India's quick-commerce food safety debate has sharpened after the Food Safety and Standards Authority of India issued nine notices to Swiggy Instamart over complaints involving expired, spoiled, contaminated and allegedly unsafe products. The regulator acted after consumer complaints raised concerns about products delivered through the platform, including rotten eggs, spoiled parathas, expired packaged snacks and deteriorated food items.
The issue cuts to the core of the 10-minute grocery model. Fast delivery has changed urban shopping habits by making milk, eggs, snacks, fresh food and pantry items available almost instantly. But the same model depends on tight inventory rotation, cold-chain discipline, accurate licensing and rapid grievance redressal. If a product moves from dark store to doorstep quickly but is already expired, poorly stored or incorrectly labelled, speed becomes part of the risk rather than the benefit.
FSSAI's notices referred to possible violations under the Food Safety and Standards Act, 2006. The alleged issues included the sale of expired food, improper storage and handling, misleading or invalid licensing information and inadequate consumer grievance redressal.

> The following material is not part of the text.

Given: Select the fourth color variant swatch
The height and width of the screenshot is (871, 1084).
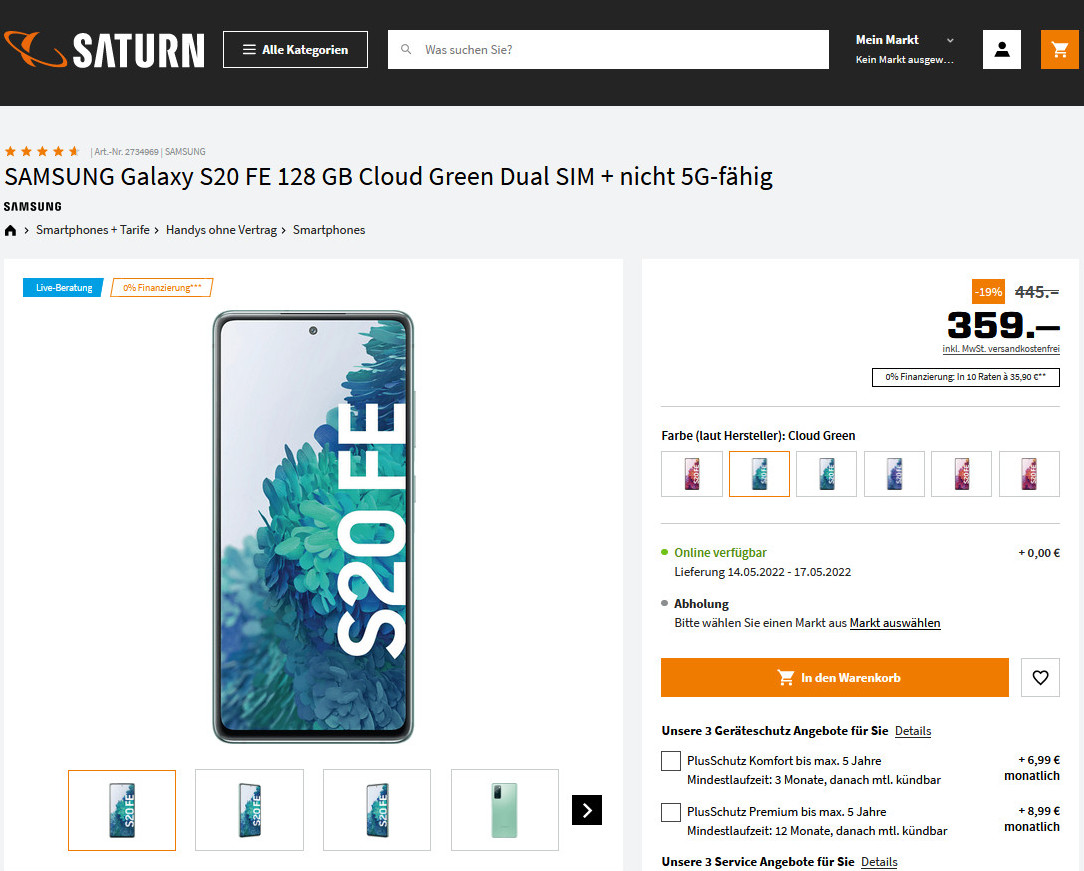Looking at the screenshot, I should 894,474.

The regulator also directed the food business operator to provide explanations, documentary evidence, quality assurance details, food safety monitoring processes, inventory management systems, stock rotation procedures, hygiene controls and corrective or preventive actions.
Some of the complaints cited were specific. NOICE Eggs were allegedly marketed under a category not covered by an existing FSSAI licence. Healthify 100 percent Whey Protein and Noice Homestyle Madras Mixture with Peanuts were allegedly supplied after expiry. Akshayakalpa Organic Eggs were reportedly delivered in an expired and rotten condition. A complaint involving infant food formulation alleged that the product was delivered in a highly deteriorated condition and then supplied again after a return.
For consumers, the story is bigger than one company. Quick commerce has become part of daily food infrastructure in Indian cities, especially for working families, students and elderly customers who rely on delivery convenience. That gives platforms a responsibility closer to a neighbourhood grocer and a warehouse operator at the same time. The FSSAI action signals that regulators will expect evidence, not just refunds, when food complaints involve health risk.
The compliance burden is likely to rise from here. Platforms may need tighter batch tracking, expiry-date scanning, temperature logs, supplier audits and clearer escalation paths when customers report unsafe food. They may also need to separate routine customer service from food safety incident handling, because a refund does not answer whether similar stock remains on shelves. The case also gives consumers a clear lesson: photograph packaging, keep order records and report unsafe products through official channels when health risk is involved.